A poll for The Guardian suggests 61% of Brits believe Israel has acted "disproportionately" to the threat it faces against Hezbollah in Lebanon. Since this is the Guardian its tempting to assume this is just the usual suspects on the Left, but sadly I don't think it is. The poll goes on to say even 68% of conservatives believe Tony Blair's position on this is too close to that of President Bush (and it is safe to say that "yo Blair" incident didn't help).


The British Conservative Party also seems to be following its leftward lurch in domestic policy with a similar change in direction in foreign policy. Even NRO has noticed this, with a typically accurate post on David Frum's blog:



This week... Cameron’s front bench indulged itself in the most serious attack to date upon its friends: this time, an attack upon US-UK diplomacy in the Middle East, upon George Bush, and upon Israel as it defends itself against terror attack.



This is because Tony Blair was openly mocked on the Conservative benches for being unwilling to "stand up to" Bush, and an admission from Shadow Foreign Secretary William Hague that Israel's response has indeed been disproportionate (that specific word was used).


This was not however as bad as it got. 'Liberal Democrat' leader Ming Campbell had the following bile to spew:



The Government is right to ensure there are no arms transfers, either direct or indirect, from the UK to Syria, Iran or illegal armed groups such as the military wing of Hizbollah ... The Government must now comply with its own arms export rules and institute an immediate suspension of all UK arms exports to Israel



A moral equivalence is drawn between Israel and Iran, Syria and Hezbollah. Tories may be doing their best to cuddle up to elitist opinion in Europe on this, but you still won't see such alarming idiocy from them as seems manditory for a liberal.


Without doubt, the UK isn't standing with Israel as it should be. But their is still a minority who sees Israel's fight as our broader fight, a fight against Islamofascism. This pro-Israel rally in London shows not everyone is suffering from pancake-on-the-brain syndrome

Tuesday, July 04, 2006

Yoni Netanyahu, Hero



“I, and the Israeli youth, have the duty to defend this country. It is a great responsibility that has made us come of age prematurely: people from the Moshav, the city and the Kibbutz who are united by something stronger than political affiliation. They are united by a feeling of brotherhood, mutual responsibility, recognition of the value of human life, a strong and sincere yearning for peace but at the same time a willingness to stand up to any challenge”.



Thirty years ago today, on America's Two-hundredth birthday, Israel did what few even dared dream of, and liberated over 100 hostages in Entebbe, Uganda - 3,000 miles from home, in enemy territory. The man behind this most daring and most impressive of raids, Lt. Col. Yoni Netanyahu, was not to come home alive.

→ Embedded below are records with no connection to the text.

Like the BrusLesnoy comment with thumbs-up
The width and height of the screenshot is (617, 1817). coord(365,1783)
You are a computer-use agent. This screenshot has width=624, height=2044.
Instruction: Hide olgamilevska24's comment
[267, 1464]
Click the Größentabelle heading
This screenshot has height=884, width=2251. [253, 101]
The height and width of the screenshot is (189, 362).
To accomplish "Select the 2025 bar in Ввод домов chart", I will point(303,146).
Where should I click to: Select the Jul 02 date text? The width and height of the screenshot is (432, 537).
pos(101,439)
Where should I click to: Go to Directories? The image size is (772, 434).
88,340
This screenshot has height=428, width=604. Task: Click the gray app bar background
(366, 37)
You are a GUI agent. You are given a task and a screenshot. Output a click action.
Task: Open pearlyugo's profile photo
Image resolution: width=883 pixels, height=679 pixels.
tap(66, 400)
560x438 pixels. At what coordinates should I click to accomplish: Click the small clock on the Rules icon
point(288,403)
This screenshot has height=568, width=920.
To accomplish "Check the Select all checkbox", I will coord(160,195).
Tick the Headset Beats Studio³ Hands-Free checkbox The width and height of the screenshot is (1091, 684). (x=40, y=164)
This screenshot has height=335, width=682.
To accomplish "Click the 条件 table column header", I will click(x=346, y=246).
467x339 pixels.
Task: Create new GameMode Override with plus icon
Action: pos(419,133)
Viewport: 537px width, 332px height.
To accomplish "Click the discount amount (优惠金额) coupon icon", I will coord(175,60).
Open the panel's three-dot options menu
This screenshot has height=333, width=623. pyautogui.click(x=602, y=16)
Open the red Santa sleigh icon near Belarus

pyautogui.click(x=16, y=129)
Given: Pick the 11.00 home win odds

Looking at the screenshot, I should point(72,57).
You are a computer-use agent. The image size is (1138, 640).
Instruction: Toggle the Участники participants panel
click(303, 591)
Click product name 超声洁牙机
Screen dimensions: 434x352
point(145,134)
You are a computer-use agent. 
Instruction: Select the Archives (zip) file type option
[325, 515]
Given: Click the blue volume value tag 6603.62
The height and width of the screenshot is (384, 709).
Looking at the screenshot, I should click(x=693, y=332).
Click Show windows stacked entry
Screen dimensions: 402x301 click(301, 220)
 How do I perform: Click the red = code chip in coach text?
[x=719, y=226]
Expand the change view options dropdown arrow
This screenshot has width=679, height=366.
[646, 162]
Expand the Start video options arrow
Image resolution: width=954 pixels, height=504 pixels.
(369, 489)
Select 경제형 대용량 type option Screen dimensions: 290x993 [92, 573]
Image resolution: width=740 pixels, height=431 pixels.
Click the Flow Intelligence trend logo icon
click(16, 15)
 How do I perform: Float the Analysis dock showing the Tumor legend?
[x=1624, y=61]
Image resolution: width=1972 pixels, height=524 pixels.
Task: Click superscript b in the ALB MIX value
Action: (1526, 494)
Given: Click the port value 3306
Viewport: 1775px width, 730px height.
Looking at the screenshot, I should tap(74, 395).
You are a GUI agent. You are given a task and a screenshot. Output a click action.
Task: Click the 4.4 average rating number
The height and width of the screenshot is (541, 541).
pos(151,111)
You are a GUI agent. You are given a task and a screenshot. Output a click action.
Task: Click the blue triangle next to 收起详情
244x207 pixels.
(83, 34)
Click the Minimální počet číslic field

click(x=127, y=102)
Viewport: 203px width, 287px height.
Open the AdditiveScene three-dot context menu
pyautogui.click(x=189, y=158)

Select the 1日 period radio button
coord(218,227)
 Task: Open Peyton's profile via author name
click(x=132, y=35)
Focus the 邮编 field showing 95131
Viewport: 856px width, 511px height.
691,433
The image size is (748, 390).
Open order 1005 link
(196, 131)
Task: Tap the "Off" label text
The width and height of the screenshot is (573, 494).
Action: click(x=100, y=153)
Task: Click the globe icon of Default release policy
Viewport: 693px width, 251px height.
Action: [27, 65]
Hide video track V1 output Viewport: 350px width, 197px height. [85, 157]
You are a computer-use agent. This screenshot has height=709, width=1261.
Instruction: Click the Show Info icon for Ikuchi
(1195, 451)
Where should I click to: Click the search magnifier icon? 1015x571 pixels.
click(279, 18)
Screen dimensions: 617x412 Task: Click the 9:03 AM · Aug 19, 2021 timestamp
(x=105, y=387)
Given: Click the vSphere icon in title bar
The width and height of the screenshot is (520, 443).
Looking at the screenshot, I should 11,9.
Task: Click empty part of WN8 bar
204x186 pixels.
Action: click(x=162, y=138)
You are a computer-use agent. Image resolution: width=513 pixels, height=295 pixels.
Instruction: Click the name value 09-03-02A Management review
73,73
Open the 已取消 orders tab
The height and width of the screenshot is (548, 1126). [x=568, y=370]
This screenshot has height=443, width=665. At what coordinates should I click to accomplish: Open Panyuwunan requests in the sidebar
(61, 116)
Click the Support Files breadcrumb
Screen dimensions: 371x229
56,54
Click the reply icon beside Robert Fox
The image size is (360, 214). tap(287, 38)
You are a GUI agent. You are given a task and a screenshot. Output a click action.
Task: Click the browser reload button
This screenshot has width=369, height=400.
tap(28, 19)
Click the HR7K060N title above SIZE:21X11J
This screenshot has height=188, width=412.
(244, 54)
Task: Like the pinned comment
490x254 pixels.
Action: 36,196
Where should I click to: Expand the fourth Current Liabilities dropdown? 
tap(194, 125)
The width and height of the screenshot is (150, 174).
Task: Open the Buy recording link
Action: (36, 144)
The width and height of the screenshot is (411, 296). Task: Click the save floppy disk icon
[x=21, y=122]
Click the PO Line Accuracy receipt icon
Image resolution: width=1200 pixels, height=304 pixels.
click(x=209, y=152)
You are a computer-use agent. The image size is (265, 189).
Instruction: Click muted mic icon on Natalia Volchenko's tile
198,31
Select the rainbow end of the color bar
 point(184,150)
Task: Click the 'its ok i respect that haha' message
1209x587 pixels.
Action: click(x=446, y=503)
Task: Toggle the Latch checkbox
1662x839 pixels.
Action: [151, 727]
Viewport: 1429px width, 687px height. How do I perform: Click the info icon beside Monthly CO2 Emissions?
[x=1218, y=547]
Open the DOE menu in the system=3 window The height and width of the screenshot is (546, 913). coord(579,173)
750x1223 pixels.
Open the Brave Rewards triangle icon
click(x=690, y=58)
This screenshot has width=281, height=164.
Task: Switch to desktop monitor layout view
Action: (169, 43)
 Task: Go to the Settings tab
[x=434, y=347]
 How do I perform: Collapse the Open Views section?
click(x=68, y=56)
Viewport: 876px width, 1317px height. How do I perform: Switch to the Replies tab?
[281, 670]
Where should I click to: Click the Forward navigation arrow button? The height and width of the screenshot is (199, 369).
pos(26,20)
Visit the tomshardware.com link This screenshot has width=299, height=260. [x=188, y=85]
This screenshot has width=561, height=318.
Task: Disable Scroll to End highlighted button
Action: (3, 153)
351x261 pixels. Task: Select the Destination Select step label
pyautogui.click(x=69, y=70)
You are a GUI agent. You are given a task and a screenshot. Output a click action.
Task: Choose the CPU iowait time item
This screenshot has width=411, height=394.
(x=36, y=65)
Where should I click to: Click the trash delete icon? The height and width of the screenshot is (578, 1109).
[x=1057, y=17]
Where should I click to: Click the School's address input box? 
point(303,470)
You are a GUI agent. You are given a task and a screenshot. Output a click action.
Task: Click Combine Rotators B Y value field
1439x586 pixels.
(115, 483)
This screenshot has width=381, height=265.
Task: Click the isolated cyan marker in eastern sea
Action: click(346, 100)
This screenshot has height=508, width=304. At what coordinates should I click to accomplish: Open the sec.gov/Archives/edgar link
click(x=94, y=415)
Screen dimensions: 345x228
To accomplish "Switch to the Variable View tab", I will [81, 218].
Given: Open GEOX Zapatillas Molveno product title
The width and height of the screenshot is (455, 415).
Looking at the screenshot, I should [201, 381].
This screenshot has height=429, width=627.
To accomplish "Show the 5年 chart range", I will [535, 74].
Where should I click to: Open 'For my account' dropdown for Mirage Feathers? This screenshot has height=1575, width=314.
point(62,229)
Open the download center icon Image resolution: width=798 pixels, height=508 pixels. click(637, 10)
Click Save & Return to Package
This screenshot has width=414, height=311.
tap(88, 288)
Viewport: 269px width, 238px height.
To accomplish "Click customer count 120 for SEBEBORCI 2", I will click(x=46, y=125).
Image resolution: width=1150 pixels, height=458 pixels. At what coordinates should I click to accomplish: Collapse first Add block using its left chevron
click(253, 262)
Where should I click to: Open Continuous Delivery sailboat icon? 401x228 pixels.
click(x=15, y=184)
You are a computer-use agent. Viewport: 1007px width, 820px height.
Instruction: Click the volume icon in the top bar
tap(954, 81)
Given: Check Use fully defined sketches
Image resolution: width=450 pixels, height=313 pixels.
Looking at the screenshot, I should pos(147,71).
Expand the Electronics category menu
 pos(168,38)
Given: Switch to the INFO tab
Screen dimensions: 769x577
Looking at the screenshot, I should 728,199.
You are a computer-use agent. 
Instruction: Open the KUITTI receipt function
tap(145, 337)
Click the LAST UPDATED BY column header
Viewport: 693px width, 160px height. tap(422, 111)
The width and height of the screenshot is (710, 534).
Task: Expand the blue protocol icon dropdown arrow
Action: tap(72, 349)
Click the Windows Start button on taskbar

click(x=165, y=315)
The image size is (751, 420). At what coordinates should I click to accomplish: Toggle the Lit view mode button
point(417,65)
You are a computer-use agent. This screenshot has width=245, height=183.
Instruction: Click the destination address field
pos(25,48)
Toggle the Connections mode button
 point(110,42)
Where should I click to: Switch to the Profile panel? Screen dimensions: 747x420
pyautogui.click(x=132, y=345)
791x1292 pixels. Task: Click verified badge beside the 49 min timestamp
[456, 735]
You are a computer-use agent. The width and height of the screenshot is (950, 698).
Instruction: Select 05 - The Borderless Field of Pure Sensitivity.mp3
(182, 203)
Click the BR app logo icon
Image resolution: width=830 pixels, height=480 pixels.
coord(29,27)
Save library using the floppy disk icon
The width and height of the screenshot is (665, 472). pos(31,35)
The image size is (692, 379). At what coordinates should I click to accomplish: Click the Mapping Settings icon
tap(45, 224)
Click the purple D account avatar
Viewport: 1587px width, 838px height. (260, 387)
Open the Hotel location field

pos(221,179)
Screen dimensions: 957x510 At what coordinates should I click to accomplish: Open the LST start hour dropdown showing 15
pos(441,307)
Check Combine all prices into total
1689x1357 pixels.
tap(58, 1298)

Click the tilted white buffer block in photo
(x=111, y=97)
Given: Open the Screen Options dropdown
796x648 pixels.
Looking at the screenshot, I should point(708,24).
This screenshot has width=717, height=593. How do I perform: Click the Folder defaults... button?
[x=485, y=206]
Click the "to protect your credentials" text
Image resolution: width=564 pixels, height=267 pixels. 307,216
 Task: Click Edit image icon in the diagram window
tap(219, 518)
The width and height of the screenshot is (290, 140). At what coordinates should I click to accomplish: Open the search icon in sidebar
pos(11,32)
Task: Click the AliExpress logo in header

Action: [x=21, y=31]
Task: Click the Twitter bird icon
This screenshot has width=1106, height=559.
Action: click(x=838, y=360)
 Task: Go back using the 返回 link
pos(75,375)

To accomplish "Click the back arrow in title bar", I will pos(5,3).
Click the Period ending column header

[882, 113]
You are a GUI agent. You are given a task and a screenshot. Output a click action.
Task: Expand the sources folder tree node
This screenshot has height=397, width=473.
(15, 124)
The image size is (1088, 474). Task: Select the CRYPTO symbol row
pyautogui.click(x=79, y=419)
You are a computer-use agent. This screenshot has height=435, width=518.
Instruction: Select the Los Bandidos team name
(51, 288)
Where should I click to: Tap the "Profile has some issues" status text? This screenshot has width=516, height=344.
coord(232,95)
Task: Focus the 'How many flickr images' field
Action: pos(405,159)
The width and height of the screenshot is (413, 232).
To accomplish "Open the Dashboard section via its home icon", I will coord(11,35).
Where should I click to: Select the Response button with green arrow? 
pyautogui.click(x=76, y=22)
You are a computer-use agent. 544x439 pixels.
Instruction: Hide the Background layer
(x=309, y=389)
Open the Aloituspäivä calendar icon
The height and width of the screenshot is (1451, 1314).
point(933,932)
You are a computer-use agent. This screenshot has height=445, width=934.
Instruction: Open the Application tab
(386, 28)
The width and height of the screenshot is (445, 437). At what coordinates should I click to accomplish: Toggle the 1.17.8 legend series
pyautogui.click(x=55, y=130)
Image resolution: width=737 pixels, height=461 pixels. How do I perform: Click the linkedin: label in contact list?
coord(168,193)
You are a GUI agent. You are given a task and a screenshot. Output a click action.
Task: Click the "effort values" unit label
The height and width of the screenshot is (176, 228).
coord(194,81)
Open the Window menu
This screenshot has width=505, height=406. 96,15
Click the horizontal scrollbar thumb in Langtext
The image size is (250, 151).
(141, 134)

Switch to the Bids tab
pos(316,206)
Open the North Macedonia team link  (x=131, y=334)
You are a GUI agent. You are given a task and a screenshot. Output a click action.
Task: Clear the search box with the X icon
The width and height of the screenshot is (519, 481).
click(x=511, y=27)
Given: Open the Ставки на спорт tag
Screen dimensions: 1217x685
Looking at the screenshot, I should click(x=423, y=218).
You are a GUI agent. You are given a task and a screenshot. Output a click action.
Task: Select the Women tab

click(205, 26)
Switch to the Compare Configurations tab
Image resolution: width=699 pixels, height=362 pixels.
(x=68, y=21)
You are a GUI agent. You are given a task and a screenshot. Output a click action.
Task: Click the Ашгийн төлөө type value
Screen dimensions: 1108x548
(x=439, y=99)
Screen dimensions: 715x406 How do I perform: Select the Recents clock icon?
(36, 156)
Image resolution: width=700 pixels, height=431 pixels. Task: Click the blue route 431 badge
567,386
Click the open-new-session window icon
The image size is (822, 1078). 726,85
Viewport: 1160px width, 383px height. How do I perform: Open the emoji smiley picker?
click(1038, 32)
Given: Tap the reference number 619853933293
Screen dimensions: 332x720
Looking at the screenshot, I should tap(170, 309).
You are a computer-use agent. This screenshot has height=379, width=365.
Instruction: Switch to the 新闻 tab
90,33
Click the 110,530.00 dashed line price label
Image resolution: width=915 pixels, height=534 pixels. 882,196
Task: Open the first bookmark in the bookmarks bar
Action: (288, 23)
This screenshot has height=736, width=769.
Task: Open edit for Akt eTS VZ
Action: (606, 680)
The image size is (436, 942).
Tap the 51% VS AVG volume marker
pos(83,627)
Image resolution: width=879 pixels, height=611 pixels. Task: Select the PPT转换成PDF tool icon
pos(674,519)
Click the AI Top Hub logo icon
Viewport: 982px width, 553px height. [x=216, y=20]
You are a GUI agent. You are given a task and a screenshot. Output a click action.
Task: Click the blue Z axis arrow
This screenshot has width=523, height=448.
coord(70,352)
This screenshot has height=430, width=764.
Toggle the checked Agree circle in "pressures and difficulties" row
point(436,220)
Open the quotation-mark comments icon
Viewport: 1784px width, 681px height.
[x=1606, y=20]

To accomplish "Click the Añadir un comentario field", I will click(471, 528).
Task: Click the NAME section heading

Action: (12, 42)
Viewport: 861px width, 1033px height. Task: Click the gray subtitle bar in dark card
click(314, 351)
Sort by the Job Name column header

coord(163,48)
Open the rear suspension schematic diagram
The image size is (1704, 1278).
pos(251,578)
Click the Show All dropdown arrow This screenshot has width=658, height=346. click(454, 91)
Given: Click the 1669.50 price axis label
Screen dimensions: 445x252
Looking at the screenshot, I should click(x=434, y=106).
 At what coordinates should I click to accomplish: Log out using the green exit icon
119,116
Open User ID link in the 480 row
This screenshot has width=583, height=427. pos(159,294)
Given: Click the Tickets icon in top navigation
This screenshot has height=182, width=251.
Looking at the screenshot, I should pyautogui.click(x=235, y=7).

He rests on Mt. Herzl, in Israel's eternal capital, and within our hearts, he lives on.

Monday, July 03, 2006

Media Bias: Why is Israel to blame?

Once again the Arab-Israeli situation flares up in the Middle East. We've all grown used to seeing it in our news, and rarely do people seriously look at the events and the motives before them, instead using the situation to 'support' either side based on the prejudices they already have. Palestinian supporters cry that the Gaza incurison is morally unjustified and an act of "collective punishment"; Israeli supporters don't tend to understand why the IDF have stayed out of Gaza this long.

So what is the truth, assuming their can be an objective one? Most of the media is playing the standard anti-Israeli bias, with their message being if i summarise "Yes Israel was provoked, but its reaction is out of all proportion, unnecessary, aggressive, damaging to the peace process and designed not to get their soldier back but rather to extract revenge on the Palestinians, making their lives a misery".

One of the worst media offenders of ridiculous bias is the barely contained anti-semitism at UK Channel 4 News. Lets just have a look at this report (video link on this page), followed by an interview with presenter Jon Snow and the Israeli ambassador to the UK.



This 'special report' is billed as showing life in Gaza during the incursion. How Israelis view events, or how life is like in Israel during constant rocket attack or fear of suicide bombing, is of course uninteresting and irrelevant. Reporter Jonathan Miller first seeks the objective views of a Hamas guard on the bombing of a power station, with the guard saying of Israel “the only way they can get their way is by force". The staggering, breath-taking hypocrisy of this statement from a member of an armed terrorist organisation is gone unchallenged.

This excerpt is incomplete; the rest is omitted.